Common Dreams | 1 January 2017
Canada-China FTA talks to begin in February 2017 could have massive implications on water use
by Brent Patterson, Political Director at the Council of Canadians
The Trudeau government says talks toward a Canada-China Free Trade Agreement could begin as early as February 2017.
CBC reports, "International Trade Minister Chrystia Freeland says Canada is tentatively booked to begin talks with China in February as the two countries explore a free trade agreement."
While the Harper government expressed support for a free trade agreement with China in 2007, there is a new momentum behind these talks. In December 2015, China’s ambassador to Canada, Luo Zhaohui, stated, "At the policy level, we need to start the negotiation and conclusion of a free trade agreement sooner rather than later." In June 2016, The Globe and Mail reported, "[Trudeau] has made re-engagement with China a key foreign policy initiative as his government presses for a free-trade deal with the world’s second-largest economy." And in August 2016, the Canadian Press reported, "After meeting with Trudeau, [Chinese premier Li Keqiang stated] that Canada and China will launch a feasibility study on an eventual free-trade deal."
A free trade agreement with China would likely include an ’investment protection’ provision that would make it that much harder to subsequently constrain the growth of the tar sands or to reject new pipelines.
In February 2013, Chinese state-owned CNOOC Ltd. purchased the Canadian oil and gas giant Nexen Inc. for $15.1 billion. At that time, Reuters reported, "[With this takeover} CNOOC gains control of Nexen’s Long Lake oil sands project in the oil-rich province of Alberta, as well as billions of barrels of reserves in the world’s third-largest crude storehouse – the oil sands in the province of Alberta." And in August 2009, PetroChina Co. Ltd. (whose parent company is the state-owned China National Petroleum Corp.) bought a 60 per cent interest in two undeveloped projects near Fort McMurray that contain an estimated 5 billion barrels of tar sands oil.
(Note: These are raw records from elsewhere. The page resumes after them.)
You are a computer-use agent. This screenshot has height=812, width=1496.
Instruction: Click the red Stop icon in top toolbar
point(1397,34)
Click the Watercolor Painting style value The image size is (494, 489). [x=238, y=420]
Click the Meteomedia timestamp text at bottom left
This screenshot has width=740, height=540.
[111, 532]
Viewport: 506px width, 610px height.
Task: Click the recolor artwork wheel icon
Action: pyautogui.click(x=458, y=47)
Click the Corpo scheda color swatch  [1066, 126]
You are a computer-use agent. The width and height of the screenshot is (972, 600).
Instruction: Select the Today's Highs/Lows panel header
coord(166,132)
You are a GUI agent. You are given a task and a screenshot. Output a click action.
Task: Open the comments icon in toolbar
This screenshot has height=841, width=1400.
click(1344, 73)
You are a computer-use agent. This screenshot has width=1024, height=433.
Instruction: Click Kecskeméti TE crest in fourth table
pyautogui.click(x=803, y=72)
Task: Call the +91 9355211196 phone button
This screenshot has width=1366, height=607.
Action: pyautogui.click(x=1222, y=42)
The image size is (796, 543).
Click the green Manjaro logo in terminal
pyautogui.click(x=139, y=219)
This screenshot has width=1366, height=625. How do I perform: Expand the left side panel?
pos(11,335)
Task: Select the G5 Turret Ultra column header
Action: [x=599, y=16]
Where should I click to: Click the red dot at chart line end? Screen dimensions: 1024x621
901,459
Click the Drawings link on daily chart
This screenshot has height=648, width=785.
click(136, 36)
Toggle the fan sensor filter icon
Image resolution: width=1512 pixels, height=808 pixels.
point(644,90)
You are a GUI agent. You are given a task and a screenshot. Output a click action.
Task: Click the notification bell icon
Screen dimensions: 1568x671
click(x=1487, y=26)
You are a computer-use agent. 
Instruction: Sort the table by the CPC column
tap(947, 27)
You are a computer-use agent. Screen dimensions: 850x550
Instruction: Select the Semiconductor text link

The Globe and Mail has noted, "China wants to forge a historic free-trade deal with Canada, but a senior Chinese official said this will require Canadian concessions on investment restrictions [notably in the oil and gas sector] and a commitment to build an energy pipeline to the coast." In September 2016, CTV reported, "[Former Conservative prime minister Brian] Mulroney says that growing trade between Canada and China depends on Trudeau approving the Energy East Pipeline. Mulroney [says] Trudeau ’could have a nation building exercise that would then allow him to service the Chinese and others more beneficially for Canada’, if Energy East and other pipelines are built."
Estimates vary, but in 2011 it is believed tar sands operations used about 170 million cubic metres of water, the same amount of water as 1.7 million homes in Canada. The tar sands also create 250 million litres of toxic waste every day.
The rapid industrialization of China has consumed massive amounts of water and has contributed to a terrible water crisis there. It has been estimated that 90 percent of groundwater in their cities and 75 percent of their rivers and lakes are polluted and as such some 700 million people drink contaminated water every day. It has also been forecast that by 2020 there could be as many as 30 million environmental refugees in China due to water stress.
Because of that water pollution, China sees Tibet as a source of bottled water. Last week, The Globe and Mail reported, "Using tax breaks and other forms of government encouragement, the country wants its companies to bottle five million tonnes a year of Tibet water by 2020 and double that by 2025. Companies are siphoning water from sacred mountains like Mount Kailash and protected areas, including Mount Everest. One firm, Qomolangma Glacier Water, has built its bottling operation inside the Qomolangma National Nature Preserve."
It’s not unreasonable to think that China might also see Canada as a source for bottled water. Canada could also be promoted as a country ready for China’s water-intensive industries.
In May 2011, Globe and Mail columnist Eric Reguly wrote, "A UBS Investment Research study implies that water-intensive industries will have to migrate from water-scarce to water-rich regions of the planet. China’s semiconductor industry shares a troubling feature with China’s steel industry: Both use outrageous amounts of water in a country where water resources are getting scarce. Once you understand that China has to phase out its thirstiest industries or risk starving itself, you might see how water-rich Canada could emerge as one of the world’s great manufacturing countries."
Reguly highlighted, "Every few years, some Canadian entrepreneur hatches an idea to export bulk water to the United States or elsewhere by pipeline or tanker ship. Each effort has failed. But with bulk-water export legislation open to interpretation, and the United States getting thirstier, the next attempt could succeed. That would be economic stupidity. Best to make the jobs come to the water instead."
The Council of Canadians opposes a Canada-China Free Trade Agreement and sees it as detrimental to people and the environment in both Canada and China.